_What is needed_
Go through the data and say how many lines include the string "size"; return only the figure.
━━━━━━━━━━━━━━━━━━━━━━━━━━━━━━
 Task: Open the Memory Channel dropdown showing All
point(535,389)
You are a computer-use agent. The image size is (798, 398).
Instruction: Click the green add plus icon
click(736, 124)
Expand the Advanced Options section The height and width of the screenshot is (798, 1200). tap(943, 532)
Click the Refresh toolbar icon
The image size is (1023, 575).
━━━━━━━━━━━━━━━━━━━━━━━━━━━━━━
_Result_
2